As the news of Hillary Clinton's defeat rolls off the wire (it may, for the record, be greatly exaggerated -- see later in the article), it's fair to say that she has noone to blame but herself for her downfall.
See, Hillary made the tremendously fatal mistake of playing the experience card. Right now as the peasants are lining up with pitchforks at the White House gates, experience is the last thing they want to see in a Presidential candidate. They want to at least hold on to the illusion that their candidate is a political outsider, even if they're anything but (although they're not willing to ditch their party affiliation to do it), and they're enamored with the idea that Obama is only a couple of short years removed from the Illinois State House.
Hillary actually had the resume to portray herself as an outsider, but it seems she was ill advised by advisors who wanted her to play up her experience as a leader with a long resume. They were banking basically on the war to save her campaign, when public sentiment appears to be strongly against the war.
Obama, on the other hand, played his charisma to the hilt. He survived a rather nasty stream of attacks (and, in the process, Hillary and company gave McCain the ammo he needs to pretend to hold the high ground while still undermining Obama's credibility), but as recent votes indicated, charisma trumps fact any day of the week.
Still, I'm not among those foolish enough to "stick a fork" in Hillary. In fact, I have to acknowledge that the MSM's coronation of Obama may work against them. By portraying the primaries as won, they may bring Hillary's supporters out in drove in the remaining primaries while encouraging Obama's supporters to stay home. And because the current numbers are based on the superdelegate count, which is subject to change, if Hillary sweeps the remaining primaries, some of Obama's team may jump ship with their uncommitted votes.

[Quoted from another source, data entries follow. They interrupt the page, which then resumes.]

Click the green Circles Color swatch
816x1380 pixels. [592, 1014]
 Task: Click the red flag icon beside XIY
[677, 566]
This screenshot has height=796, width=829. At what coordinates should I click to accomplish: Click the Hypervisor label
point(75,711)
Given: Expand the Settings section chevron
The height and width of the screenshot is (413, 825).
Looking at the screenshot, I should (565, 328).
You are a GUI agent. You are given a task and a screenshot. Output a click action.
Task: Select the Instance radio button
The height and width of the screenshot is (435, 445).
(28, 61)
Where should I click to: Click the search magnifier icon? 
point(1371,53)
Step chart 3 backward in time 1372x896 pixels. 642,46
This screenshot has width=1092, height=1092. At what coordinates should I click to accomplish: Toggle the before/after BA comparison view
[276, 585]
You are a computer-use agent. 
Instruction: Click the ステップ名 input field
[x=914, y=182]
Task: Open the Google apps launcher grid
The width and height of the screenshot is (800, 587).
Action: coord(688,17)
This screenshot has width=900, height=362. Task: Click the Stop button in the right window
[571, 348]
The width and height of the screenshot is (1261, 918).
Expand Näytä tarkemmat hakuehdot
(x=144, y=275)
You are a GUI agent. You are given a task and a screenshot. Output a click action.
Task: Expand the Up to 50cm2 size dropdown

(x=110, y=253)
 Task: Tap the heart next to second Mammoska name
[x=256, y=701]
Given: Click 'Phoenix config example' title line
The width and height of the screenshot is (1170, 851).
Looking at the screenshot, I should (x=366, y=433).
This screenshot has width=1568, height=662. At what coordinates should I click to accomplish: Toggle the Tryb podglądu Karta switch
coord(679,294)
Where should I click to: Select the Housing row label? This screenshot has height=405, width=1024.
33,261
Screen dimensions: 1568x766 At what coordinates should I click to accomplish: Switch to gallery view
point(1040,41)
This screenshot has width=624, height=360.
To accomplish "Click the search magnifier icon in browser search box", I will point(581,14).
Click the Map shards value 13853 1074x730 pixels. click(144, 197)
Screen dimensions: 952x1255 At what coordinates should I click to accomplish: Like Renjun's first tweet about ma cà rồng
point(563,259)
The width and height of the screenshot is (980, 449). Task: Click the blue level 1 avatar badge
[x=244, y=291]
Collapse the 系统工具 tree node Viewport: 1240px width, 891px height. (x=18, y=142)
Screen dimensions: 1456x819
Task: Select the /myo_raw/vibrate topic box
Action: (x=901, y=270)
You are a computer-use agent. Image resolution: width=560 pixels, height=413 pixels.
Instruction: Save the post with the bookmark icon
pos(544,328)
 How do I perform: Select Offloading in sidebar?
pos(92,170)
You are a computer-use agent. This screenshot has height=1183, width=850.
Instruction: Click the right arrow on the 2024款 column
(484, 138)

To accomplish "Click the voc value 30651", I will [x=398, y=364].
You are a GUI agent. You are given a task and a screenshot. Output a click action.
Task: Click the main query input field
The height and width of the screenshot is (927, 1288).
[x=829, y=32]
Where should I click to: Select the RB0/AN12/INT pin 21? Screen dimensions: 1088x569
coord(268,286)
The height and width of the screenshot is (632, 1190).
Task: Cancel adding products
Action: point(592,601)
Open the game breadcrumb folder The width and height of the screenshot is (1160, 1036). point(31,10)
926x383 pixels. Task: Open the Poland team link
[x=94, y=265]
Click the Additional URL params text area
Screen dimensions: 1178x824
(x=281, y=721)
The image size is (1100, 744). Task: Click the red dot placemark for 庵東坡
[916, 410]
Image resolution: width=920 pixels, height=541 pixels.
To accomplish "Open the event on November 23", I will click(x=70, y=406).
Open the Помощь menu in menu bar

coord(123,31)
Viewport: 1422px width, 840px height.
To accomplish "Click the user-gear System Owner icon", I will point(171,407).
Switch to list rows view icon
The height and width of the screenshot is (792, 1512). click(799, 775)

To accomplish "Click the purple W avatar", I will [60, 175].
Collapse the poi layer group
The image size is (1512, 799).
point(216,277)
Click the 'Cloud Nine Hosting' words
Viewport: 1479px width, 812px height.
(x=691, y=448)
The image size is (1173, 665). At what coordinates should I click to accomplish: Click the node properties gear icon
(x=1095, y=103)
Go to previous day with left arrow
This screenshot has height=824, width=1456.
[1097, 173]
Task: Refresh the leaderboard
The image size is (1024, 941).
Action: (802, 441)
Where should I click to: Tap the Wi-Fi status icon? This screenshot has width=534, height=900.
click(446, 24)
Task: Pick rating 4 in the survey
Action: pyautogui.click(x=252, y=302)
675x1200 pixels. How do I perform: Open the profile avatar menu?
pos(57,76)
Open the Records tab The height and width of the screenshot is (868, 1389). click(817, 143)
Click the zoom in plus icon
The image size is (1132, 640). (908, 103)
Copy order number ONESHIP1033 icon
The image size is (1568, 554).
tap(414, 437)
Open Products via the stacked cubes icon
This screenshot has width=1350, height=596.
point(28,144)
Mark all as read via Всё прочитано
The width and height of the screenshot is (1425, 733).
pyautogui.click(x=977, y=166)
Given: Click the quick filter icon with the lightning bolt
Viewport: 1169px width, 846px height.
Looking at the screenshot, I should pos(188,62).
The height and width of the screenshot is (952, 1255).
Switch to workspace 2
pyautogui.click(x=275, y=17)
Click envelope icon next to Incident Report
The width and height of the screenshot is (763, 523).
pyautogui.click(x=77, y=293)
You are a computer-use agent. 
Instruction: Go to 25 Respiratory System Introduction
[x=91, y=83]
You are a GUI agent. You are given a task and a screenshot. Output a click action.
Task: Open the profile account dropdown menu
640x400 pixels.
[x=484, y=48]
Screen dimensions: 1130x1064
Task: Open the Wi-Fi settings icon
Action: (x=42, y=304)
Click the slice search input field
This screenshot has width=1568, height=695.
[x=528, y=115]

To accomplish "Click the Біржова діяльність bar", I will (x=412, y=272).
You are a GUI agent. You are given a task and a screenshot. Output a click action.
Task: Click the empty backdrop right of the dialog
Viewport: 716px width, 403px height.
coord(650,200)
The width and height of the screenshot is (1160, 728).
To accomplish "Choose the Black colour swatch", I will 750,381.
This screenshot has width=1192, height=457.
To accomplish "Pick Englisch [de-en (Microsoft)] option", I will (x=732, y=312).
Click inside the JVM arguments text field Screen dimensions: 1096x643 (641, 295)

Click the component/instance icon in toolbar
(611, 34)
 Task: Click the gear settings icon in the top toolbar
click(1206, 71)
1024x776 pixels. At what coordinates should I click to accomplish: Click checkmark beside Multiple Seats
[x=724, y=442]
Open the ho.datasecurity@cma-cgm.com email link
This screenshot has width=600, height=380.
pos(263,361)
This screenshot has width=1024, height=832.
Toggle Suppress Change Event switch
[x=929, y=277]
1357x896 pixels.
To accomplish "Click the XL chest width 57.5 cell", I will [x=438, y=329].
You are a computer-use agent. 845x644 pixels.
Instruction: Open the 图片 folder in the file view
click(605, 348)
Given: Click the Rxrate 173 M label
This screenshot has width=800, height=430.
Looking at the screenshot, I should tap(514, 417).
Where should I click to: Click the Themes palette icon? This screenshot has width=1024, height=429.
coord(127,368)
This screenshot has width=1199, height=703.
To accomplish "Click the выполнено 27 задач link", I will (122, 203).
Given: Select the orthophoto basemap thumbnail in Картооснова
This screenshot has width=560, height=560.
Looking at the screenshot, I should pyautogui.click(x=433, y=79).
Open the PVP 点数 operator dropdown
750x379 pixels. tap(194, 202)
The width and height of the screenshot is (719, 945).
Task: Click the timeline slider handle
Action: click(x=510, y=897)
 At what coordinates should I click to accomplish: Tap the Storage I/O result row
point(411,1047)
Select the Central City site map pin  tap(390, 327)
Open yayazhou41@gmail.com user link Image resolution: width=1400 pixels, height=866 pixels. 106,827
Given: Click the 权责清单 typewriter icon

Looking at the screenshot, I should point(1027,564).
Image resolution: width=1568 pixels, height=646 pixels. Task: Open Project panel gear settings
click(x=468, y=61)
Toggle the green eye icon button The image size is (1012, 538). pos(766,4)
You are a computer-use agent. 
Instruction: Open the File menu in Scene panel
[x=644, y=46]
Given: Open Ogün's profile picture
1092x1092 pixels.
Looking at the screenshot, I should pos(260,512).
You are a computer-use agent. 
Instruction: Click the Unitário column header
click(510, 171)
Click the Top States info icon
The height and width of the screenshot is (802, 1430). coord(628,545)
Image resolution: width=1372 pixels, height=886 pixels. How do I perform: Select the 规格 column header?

While I'm not exactly enthused by the prospect of a Hillary presidency, the fact is, if she happens to pull off the unthinkable and make it, we'll get through it as we've gotten through everything else. And while Hillary isn't the lesser of two evils, being the equal of three evils (the other two being, umm, Obama and McCain), she's as good, unfortunately, as we're likely to get given the choices we have, unless a third party candidate (Mike Gravel, anyone? Anyone?) pulle off the even more unthinkable.
But if the Hillary ship is sunk, when she looks back, she should blame noone but herself for the defeat.